» TEXT:
((

On Wed, Jul 05, 2023 at 11:08:32AM +1000, NeilBrown wrote:
> 
> I've been pondering this scheduling mechanism in sunrpc/svc some more,
> and I wonder if rather than optimising the search, we should eliminate
> it.
> 
> Instead we could have a linked list of idle threads using llist.h
> 
> svc_enqueue_xprt calls llist_del_first() and if the result is not NULL,
> that thread is deemed busy (because it isn't on the list) and is woken.
> 
> choose_victim() could also use llist_del_first().  If nothing is there
> it could set a flag which gets cleared by the next thread to go idle.
> That thread exits ..  or something.  Some interlock would be needed but
> it shouldn't be too hard.
> 
> svc_exit_thread would have difficulty removing itself from the idle
> list, if it wasn't busy..  Possibly we could disallow that case (I think
> sending a signal to a thread can make it exit while idle).
> Alternately we could use llist_del_all() to clear the list, then wake
> them all up so that they go back on the list if there is nothing to do
> and if they aren't trying to exit.  That is fairly heavy handed, but
> isn't a case that we need to optimise.
> 
> If you think that might be worth pursuing, I could have a go at writing
> the patch - probably on top of all the cleanups in your series before
> the xarray is added.

))

» PROVIDED DATA:
((

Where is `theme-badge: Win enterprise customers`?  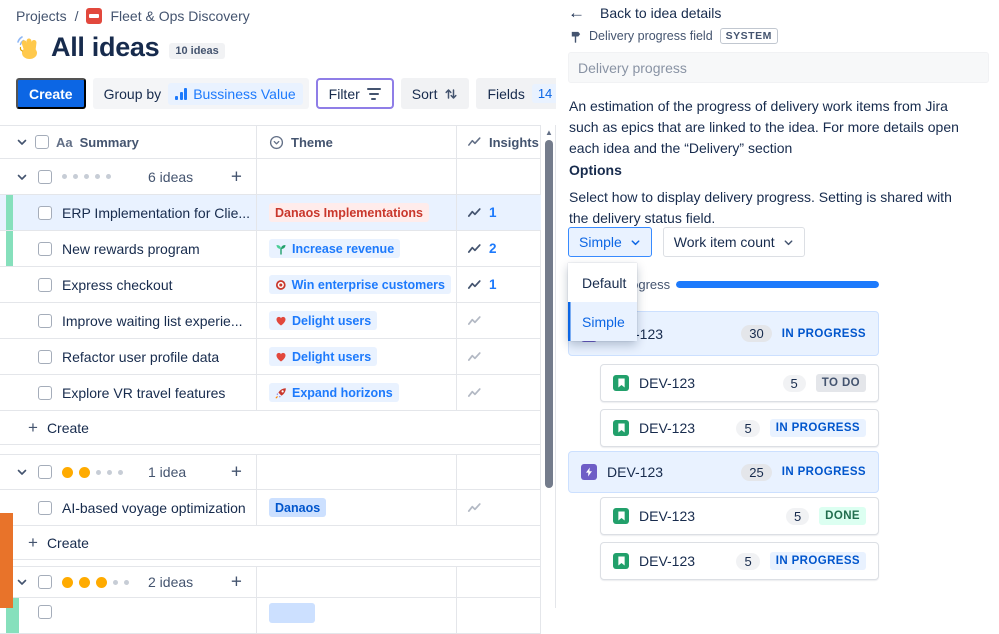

))

» EXERCISE SET:
a - Write out the stretch of the sunrpc message from "On Wed, Jul" through "and is woken.".
b - In the sunrpc message, what call would clear the idle list before all the threads are woken?
c - List every function the sunrpc message names.
Base your responses only on the sunrpc message.

» RESPONSES TO THE TASKS:
a -
On Wed, Jul 05, 2023 at 11:08:32AM +1000, NeilBrown wrote:
> 
> I've been pondering this scheduling mechanism in sunrpc/svc some more,
> and I wonder if rather than optimising the search, we should eliminate
> it.
> 
> Instead we could have a linked list of idle threads using llist.h
> 
> svc_enqueue_xprt calls llist_del_first() and if the result is not NULL,
> that thread is deemed busy (because it isn't on the list) and is woken.

b - llist_del_all()

c -
svc_enqueue_xprt
llist_del_first()
choose_victim()
svc_exit_thread
llist_del_all()